Offer a simple, child-friendly answer?
Or gently introduce the idea that death is the only certainty, and therefore the very thing that gives life urgency, meaning, and shape?
(It feels… ambitious for a Tuesday morning.)
The Reality Check
At three, they’re not asking about the meaning of life.
They’re asking:
Does everyone come back?
Where do people go?
Is this something I need to worry about?
Meanwhile, you’re internally drafting a thesis on mortality.
What You Actually Say
In the end, it’s usually something like:
“When someone dies, their body stops working and they don’t come back. But we can still love them and remember them.”
Simple. Grounded.

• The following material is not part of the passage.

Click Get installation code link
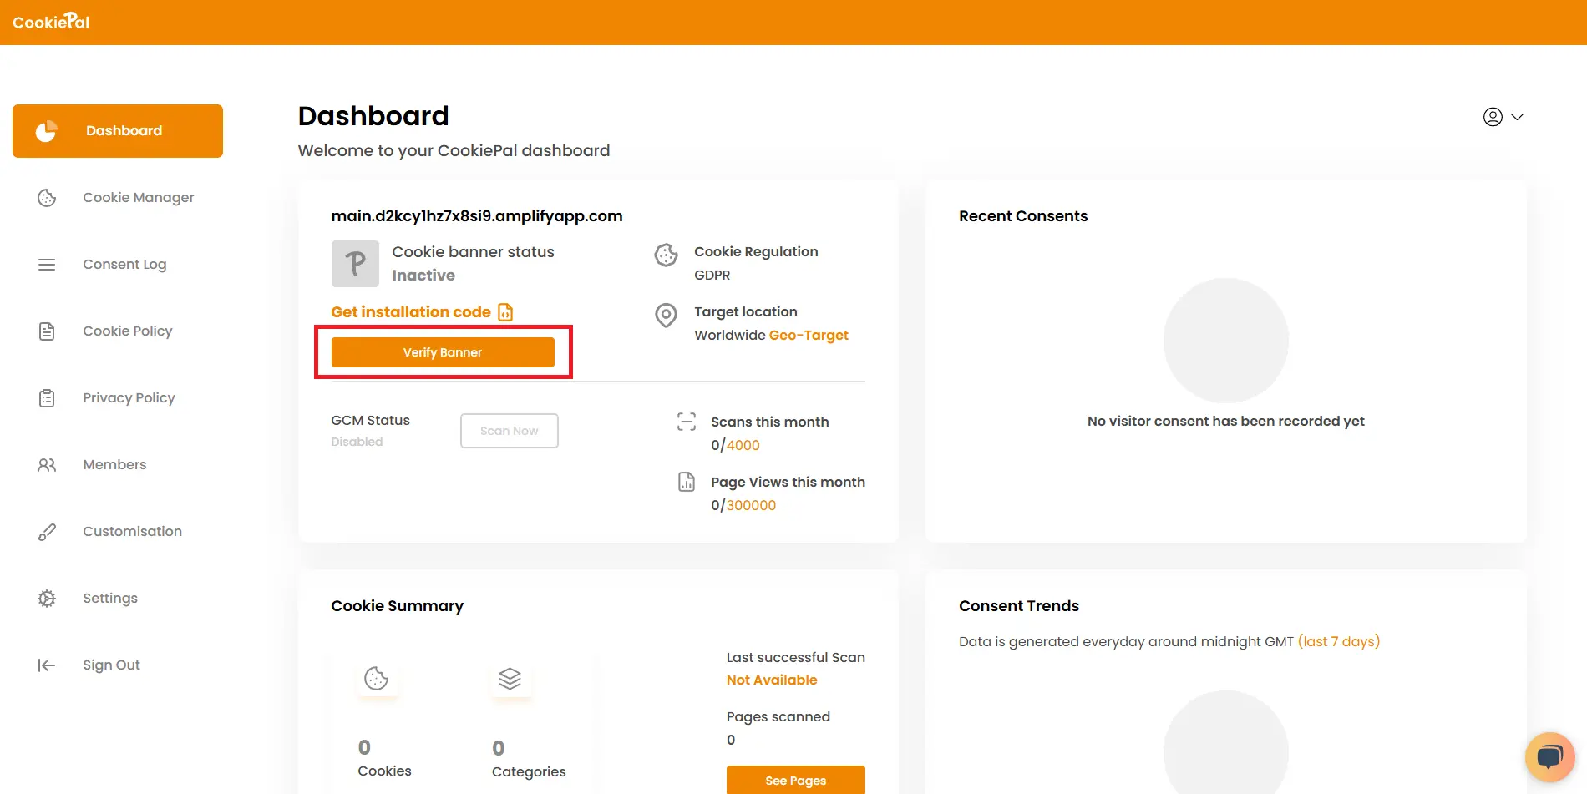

Enough.
No need to bring in existential philosophy just yet.
What You Don’t Say (But Briefly Consider)
You do not say:
“Well, darling, death is in fact the defining boundary of human existence, and without it, life would lose all meaning and motivational structure…”

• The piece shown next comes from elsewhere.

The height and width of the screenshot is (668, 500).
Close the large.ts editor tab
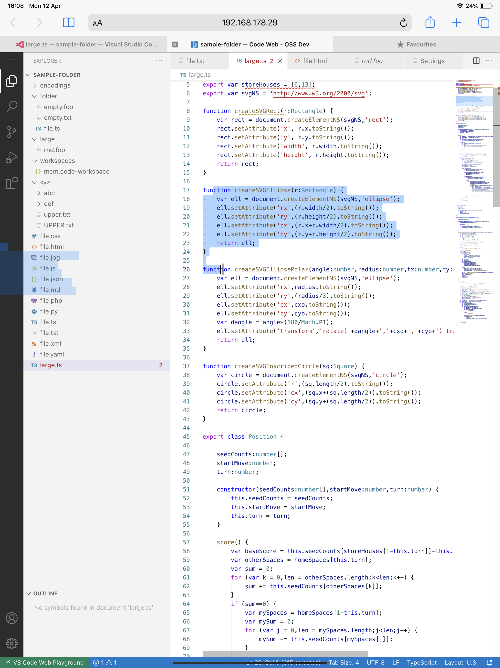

Even if, technically… it’s not wrong.
The Quiet Truth Beneath It
Because here’s the thing:
As adults, we do know that part.
That time is finite.That life is shaped by its ending.That, in some strange way, death gives life its depth.
But children don’t need that weight yet.
They need safety.Clarity.And a sense that the world is still a place they can explore freely.
Rooted and Rising
So maybe the work isn’t to explain everything.
It’s to hold both layers at once.
Rooted in:
Simple, honest answers
Meeting your child where they are
Rising into:
Letting these moments gently remind you what matters
Living in a way that reflects the deeper truths you carry
Final Thought
Your toddler isn’t asking you to solve existence.
They’re just inviting you into a moment of connection.
And maybe that’s the real answer anyway.
Not a perfectly formed explanation—but a life lived with awareness, presence, and love.
Even if, occasionally,you do have to resist turning snack time into a lecture on mortality.